24 hours in Paris: There are so many people who ask me for tips on where to go and what to see in the City of Lights. I think a whole list could be a bit overwhelming if you have never been to Paris. So to break it down, here are my absolute favorite places to go if I only had one day in Paris.
Day of the week: Sunday
Where would I stay: Apartment in the Marais, or Grand Hôtel du Palais Royal
Breakfast: Sundays are a bit slower in Paris, but I still wake up to chase the light. I typically grab pain au chocolat at a local boulangerie. My favorite boulangerie depends on where I am staying. If I am at Grand Hôtel du Palais Royal, I can grab a croissant for the road or they will pack me a to-go box. I start my morning with a hot café crème.

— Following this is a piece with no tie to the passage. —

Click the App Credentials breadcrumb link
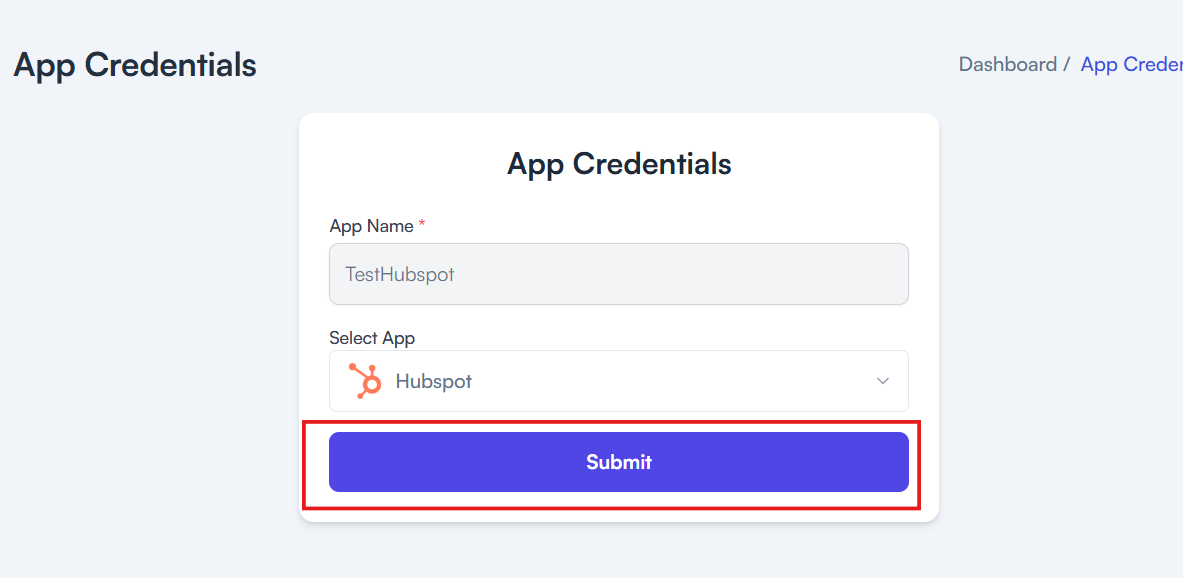Viewport: 1183px width, 578px height. (1132, 64)
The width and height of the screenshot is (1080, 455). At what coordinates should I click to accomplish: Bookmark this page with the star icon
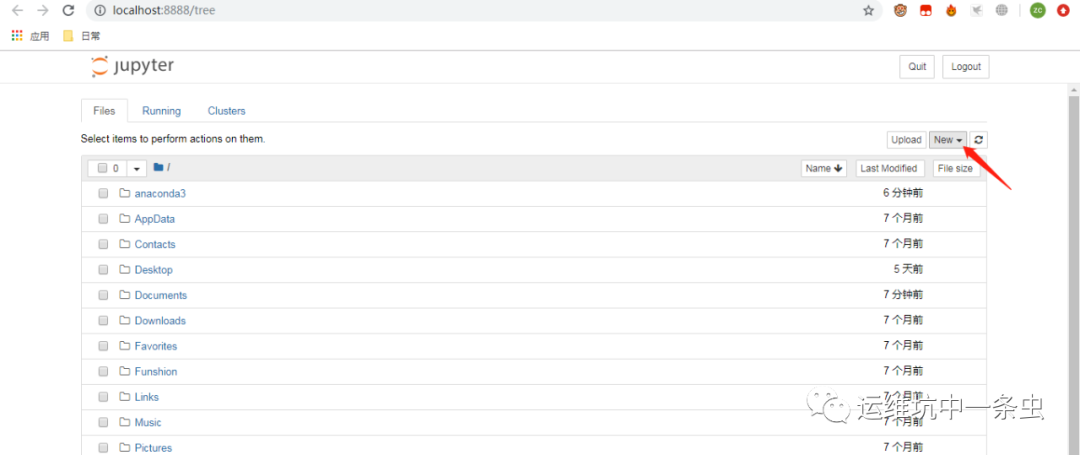coord(868,11)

Market: One of my favorite things about Sundays in Paris is the Bastille Market. I can either go alone or meet friends. If you go later in the day, it gets super busy and hard to walk through. I enter from Boulevard Beaumarchais, with the Bastille statue behind me. I always start on the left. For whatever reason, this is the row with some of my favorite vendors and since I am a creature of habit, I always start here. The fruit and vegetable vendors can be found towards the very end in the rows to the right. In the first row have my favorite flower vendor, as well as my cheese and olive guy. Yup! I love olives so I really can’t miss this one. In the row all the way to the right is a great fruit and veggie vendor. The line is long but they make sure to get through everyone quickly. One important tip when visiting the market: DO NOT TOUCH the fruit or vegetables. They will ask when you are going to eat the product and then choose one to their liking based on ripeness. It’s pretty amazing, actually.

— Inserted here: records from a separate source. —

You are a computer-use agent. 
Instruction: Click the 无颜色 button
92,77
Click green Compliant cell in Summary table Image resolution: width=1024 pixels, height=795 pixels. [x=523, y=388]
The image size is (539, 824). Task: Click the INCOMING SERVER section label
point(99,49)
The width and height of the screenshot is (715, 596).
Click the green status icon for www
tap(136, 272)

My perfect Sunday includes a picnic, so after I have picked up all of my fruits, veggies, and olives, I head to my favorite boulangerie.
Boulangerie: 28 Boulevard Beaumarchais was a place I tried just by chance. I stumbled across it on my walk from Montmartre down to the Bastille market. They have an amazing baguette that is part of my Sunday ritual. I get the baguette or the torsadee if it’s available, and maybe another pastry here. If you are lucky and get a warm baguette, it’s beyond heaven. I really cannot explain it until you try it for yourself. Don’t forget the salted butter from the market because it takes it to another level!

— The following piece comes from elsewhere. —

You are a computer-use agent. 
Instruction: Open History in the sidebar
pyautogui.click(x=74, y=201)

Place de Vosges: Not too far from the boulangerie is the Place de Vosges. It’s a very quick 5 minute walk. I love to be here any day of the week, but Sunday is just perfect, especially after you collect all of your picnic snacks. It makes for great people-watching and if you get some sun on a warm day, it is just perfect. I brought my family here when they visited and we had the best time. Emma ate a combination of baguette and comté, and before I could blink it was all gone! She then ran around with my mom and sister laughing (which is by far the best sound to hear on a warm day in Paris). Take a book or just grab some friends for a perfect afternoon here.
Vieille de Temple: After a leisurely picnic in Place de Vosges, head towards Vieille de Temple. You can shop along the street on the way to Vieille de Temple; the shops are open and always fun to poke around. There is a free-standing Caudile store where I pick up a lot of my beauty crèmes (more on that here) When you see the Repetto shop, hop in for a look. The flats are just too pretty, and they do a beautiful job curating the store. Turn left on Vieille de Temple. Rue des Rosiers is not too far from a J. Crew and a L’Éclair de Génie, and also the famous falafel at L’as du Fallafel if you are still hungry after your picnic. I stop at my favorite café on the street and say hello to Didier for either a café crème, citron presse (lemonade), or glass of wine depending on my mood.
Île St. Louis: If you keep walking down Vielle de Temple you will hit the Seine; cross over the bridge to make it to Île St. Louis. It’s a small island and on Sundays it’s pretty packed. You can jump in line for a scoop of Berthillon ice cream or sit at Café St. Regis for a glass of wine.
St. Germain Stroll: From Île St. Louis you can head to St. Germain onto the left bank for Ladurée or one of my favorite cafes: Café de Flore. I have run into Karl Lagerfeld here on a few occasions. There is a great bookshop next door, or you can grab a paper or magazine at the international newspaper stand on the corner. Grab a seat outside if you can and watch the people go by. I could spend hours here catching up with friends. I have a favorite waiter named Laurent that works here; I always ask for him.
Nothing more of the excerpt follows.